===== Selection

And you're doing it in a full price selling way. I think one of the things that we've talked about is you actually rationalize SKUs got back to a strong foundation, and now you're growing off of that foundation. Maybe it's a question for both of you, but Harmit, on the SKU rationalization, and as -- and how that is now having an impact from profitable sales, not just sales. Maybe if you could speak to how that.

Harmit Singh

Executives
#12

Sure. and give Michelle a lot of credit for driving real focus on really making sure 2 things. One, we are really focused on big bets and more commonality around the world. So if you think of the low loose or you think of non-debt implants for him, these are globally directed assortments, right? And that doesn't mean the open to buy goes up. That's why I come into my CFO and said, "No, no, no, you can't do that. We have to look at the assortments that are not as productive. If you have 15 colors of black because over time, that's what's happened, let's really take a hard look and reduce that because the consumer doesn't tell the difference, but we spend maybe different fabrics, different vendors, et cetera. So what we've really done is we have reduced these SKUs, probably 25% around the world, that has led to better negotiation with the vendors. It has led to lower markdowns. And so -- and I don't think we're done, right? Because that's really a journey. I mean if you think of directing assortments. We have started with mainline, which is our own store, let's think of DDC. We're probably over 50% now. We haven't yet touched wholesale. And that's the next journey you start now making sure you can rationalize some of the SKUs in wholesale, start rationalizing directing more assortment so that when a consumer walks in, he or she sees very similar stuff around the world. So that's helping margins. The other thing that is happening is we are reducing promotions. The product is working. You can drive more full price selling. So one of the ways we're able to help offset some of the tariff pressure and why we feel gross margin has an opportunity to continue to grow is we're just starting that journey. And we're now in any way close to even 70% of full price selling, right? I mean, Europe does a very good job followed by Asia, followed by the U.S. And as we build these full price stores, as we direct more assortments, I think that's an opportunity.

==========
===== Data for this task

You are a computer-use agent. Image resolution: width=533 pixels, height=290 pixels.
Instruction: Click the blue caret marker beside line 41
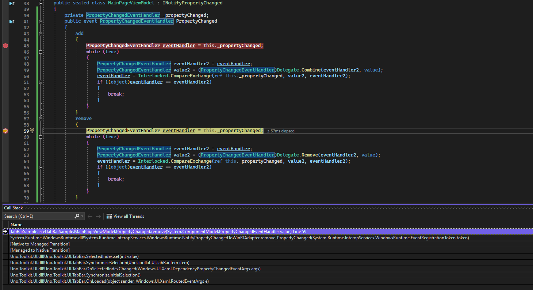[x=11, y=21]
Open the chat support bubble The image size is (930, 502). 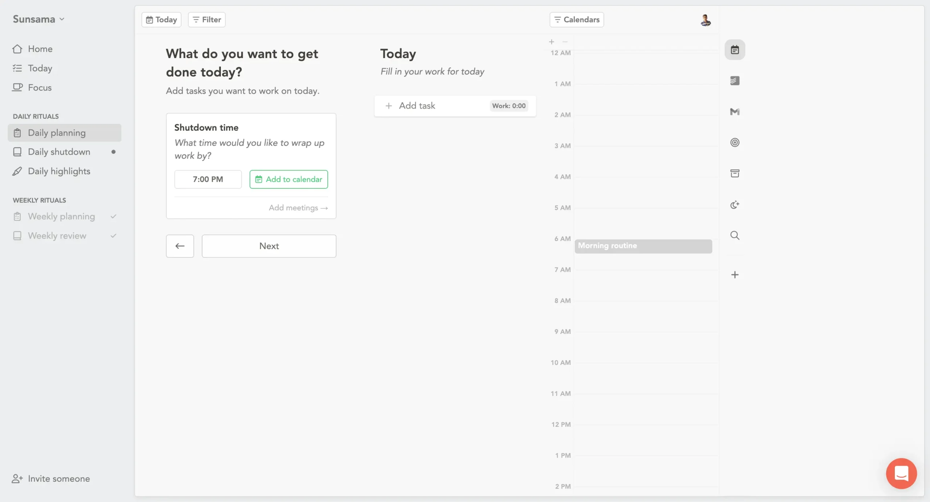click(x=901, y=473)
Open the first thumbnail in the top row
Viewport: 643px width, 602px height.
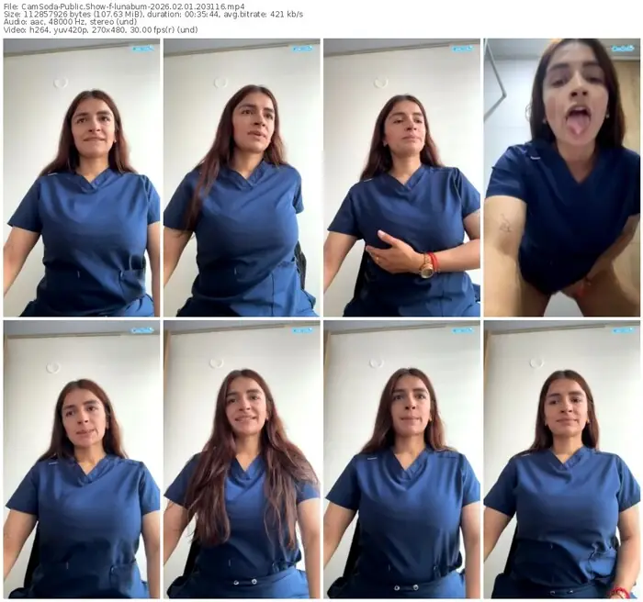[x=82, y=178]
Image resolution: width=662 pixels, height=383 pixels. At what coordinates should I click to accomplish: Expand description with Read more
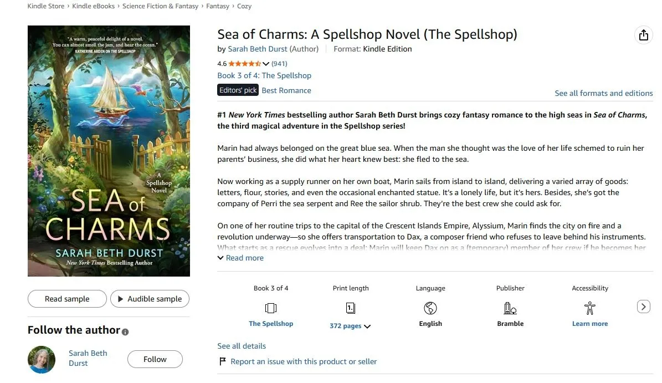(x=240, y=258)
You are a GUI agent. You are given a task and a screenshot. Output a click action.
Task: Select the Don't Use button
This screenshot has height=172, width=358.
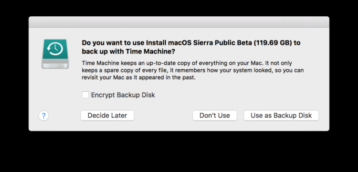pyautogui.click(x=215, y=116)
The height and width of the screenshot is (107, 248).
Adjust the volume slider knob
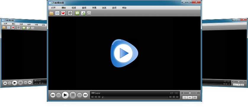pos(190,93)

==========

_Parts of the exercise_
a. Identify and copy each line of the listing that contains the string "height", treating uppercase and lowercase letters as distinct.
b. Continue the executive's remarks on SKU rationalization and full-price selling from the point at which they stop.

_Results of the tasks_
a.
You are a computer-use agent. Image resolution: width=533 pixels, height=290 pixels.
Viewport: 643px width, 602px height.
Image resolution: width=662 pixels, height=383 pixels. At what coordinates should I click to accomplish: Expand description with Read more
This screenshot has height=172, width=358.
The height and width of the screenshot is (107, 248).

b.
Matthew Boss

Analysts
#13

Michelle, I think you've cited an additional $10 billion TAM on the premium side -- where are you today? Where do you see that opportunity? Is that bringing in a new customer?

Michelle Gass

Executives
#14

So we're very early in the journey, but the early indications are positive, really positive. So Blue Tab and it's part of our segmentation strategy. So the core and the backbone of our business is Red Tab how most people think about Levi's. Yes, the vast majority we have signature, and we can talk about that, too, especially in an environment where there is pressure on a segment of the population that business was up 16%, and that is sold in places like Walmart and it's on Amazon and really speaks to that consumer looking for more value, price point, $20 to $30. Blue Tab. So very excited about Blue Tab. So this is sort of the pinnacle expression of the Levi's brand, very premium, $10 billion addressable market, and we are less than 1% share. As the denim leader, even if we capture our fair share, that's a sizable incremental opportunity. We see parts of the world like so really inspired by places like Japan, which has a very sophisticated consumer that actually makes up a sizable part of the business. And I should back up. So Blue tab, which is what we're calling it to the consumer was inspired by previously, we would sell things like Japanese denim salvage. We would do made and crafted was another part of the line, and it was a bit fragmented and it was really through a consumer who said, "Well, I like the stuff with the Blue tab because that's the good stuff. It was like, okay, let's just simplify and let's create this new category for us called Blue Tab. And what started, again, based in denim, call it, Japanese denim bottoms, we are now developing full collections. And that is going to allow us to get into bottoms, tops, jackets, blazers, other fabrications and perhaps not everything from Japan. There's amazing fabrics out of Italy. So to answer it, we see a lot of upside. It's upside to the business, and it creates a nice halo to the entire Levi's brand.

Matthew Boss

Analysts
#15

Now to piggyback off of that, as you kind of alluded to. I mean I think one of the things that's really resonating is that there is something at Levi's for everybody. So maybe could you elaborate on the segmentation strategy what you're seeing across maybe all of the income demographics?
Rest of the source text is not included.